The first major bill in response to February’s widespread power outages from the winter storm is headed to the governor's desk.
It would keep companies from selling wholesale electricity to residents and small businesses.
More bills are expected to be passed in the coming days, but some major changes may be missed.
Governor Greg Abbott and Lt. Governor Dan Patrick assured Texans that real change was coming to make sure what happened in February doesn’t happen again.
However, some experts predicted the real change Texans may be hoping for may not come.
"It’s a rather pain staking and incremental process," said Bruce Bullock, director of the Maguire Energy Institute at SMU Cox School of Business.
Bullock said he was expecting the legislature to take things down to the wire, when it comes to addressing the energy crisis.
He saw it in 2011, when the state failed to properly address problems with the power grid after a major winter storm.
It may be happening again, ten years later.
"I have never seen something go through cleanly or without obstacles," he added.
But this week, the first winter storm bill did make its way to the governor’s desk, House Bill 16.
It bans electric plans with wholesale pricing for residents and small businesses.

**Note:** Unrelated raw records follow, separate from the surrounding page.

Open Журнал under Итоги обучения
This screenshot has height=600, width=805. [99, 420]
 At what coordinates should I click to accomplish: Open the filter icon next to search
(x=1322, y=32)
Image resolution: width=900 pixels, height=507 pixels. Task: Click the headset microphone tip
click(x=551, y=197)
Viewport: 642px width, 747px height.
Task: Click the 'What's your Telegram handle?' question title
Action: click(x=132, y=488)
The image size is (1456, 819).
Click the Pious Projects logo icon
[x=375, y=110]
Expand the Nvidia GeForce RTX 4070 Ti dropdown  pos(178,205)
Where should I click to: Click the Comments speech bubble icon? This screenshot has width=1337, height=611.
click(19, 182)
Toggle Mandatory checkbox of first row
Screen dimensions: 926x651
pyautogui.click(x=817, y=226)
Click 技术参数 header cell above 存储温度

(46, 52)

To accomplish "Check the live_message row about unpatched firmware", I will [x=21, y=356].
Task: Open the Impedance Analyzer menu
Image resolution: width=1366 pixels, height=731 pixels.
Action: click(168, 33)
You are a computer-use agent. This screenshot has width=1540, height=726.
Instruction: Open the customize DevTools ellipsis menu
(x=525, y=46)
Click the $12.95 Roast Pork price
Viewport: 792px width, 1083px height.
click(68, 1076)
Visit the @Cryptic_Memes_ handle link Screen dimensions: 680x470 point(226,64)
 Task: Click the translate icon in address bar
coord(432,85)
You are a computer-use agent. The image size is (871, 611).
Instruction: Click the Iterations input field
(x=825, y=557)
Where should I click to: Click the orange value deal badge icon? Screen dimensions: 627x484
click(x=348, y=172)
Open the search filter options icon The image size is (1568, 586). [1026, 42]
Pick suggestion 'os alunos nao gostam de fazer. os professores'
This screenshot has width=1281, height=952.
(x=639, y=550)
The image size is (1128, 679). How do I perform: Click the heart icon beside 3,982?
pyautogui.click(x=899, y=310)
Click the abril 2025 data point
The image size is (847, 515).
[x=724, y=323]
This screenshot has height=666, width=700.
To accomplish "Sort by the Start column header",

It’s similar to what the company Griddy was doing before February’s storm that left millions without power and more than 100 dead.
When the grid collapsed, Griddy charged customers thousands of dollars.
Two more bills just need a House vote to pass.
Friday, progress was made on both.
One increases the Public Utility Commission from three commissioners to five, requiring each of them to live in Texas.
Another makes changes to the agency that operates the electric grid, ERCOT, including requiring all board members to live in Texas.
Ahead of the winter storm many, including the board’s chair, lived out of state.
Bullock believes both will pass next week.
"But it doesn’t address the fundamental issues of the readiness of the grid in terms of being able to handle what happened in February or a hot summer," he said.
The bill that could address the biggest issues, Senate Bill 3, was passed by the Senate, but it hasn’t moved in the House.
The bill would add winterization requirements at plants, with fines if they’re ignored.
President of Stoic Energy, Doug Lewin, calls SB 3 one of the - if not the most - substantive storm response bill.
But he said it doesn’t go far enough.
"The original language was watered down to remove gas well from the bill before it went to the House," Lewin said. "Now, the trade association is working to water it down further."
The House has a similar bill it passed, a piggy-bank of sorts, funded by the state to help finance power plant upgrades.
But that one really hasn’t moved an inch in the senate.
"It’s been controversial because some people don’t feel like the state should be paying for that sort of thing," Lewin said. "There will be a lot of bills passed in the next couple weeks. That’s not surprising, but what is surprising is how much other stuff has been done before doing substantive storm response."
And it's predicted Gov. Abbott will call a special session strictly to continue the conversation on winter storm legislation.
He can extend this current session right away or set another date.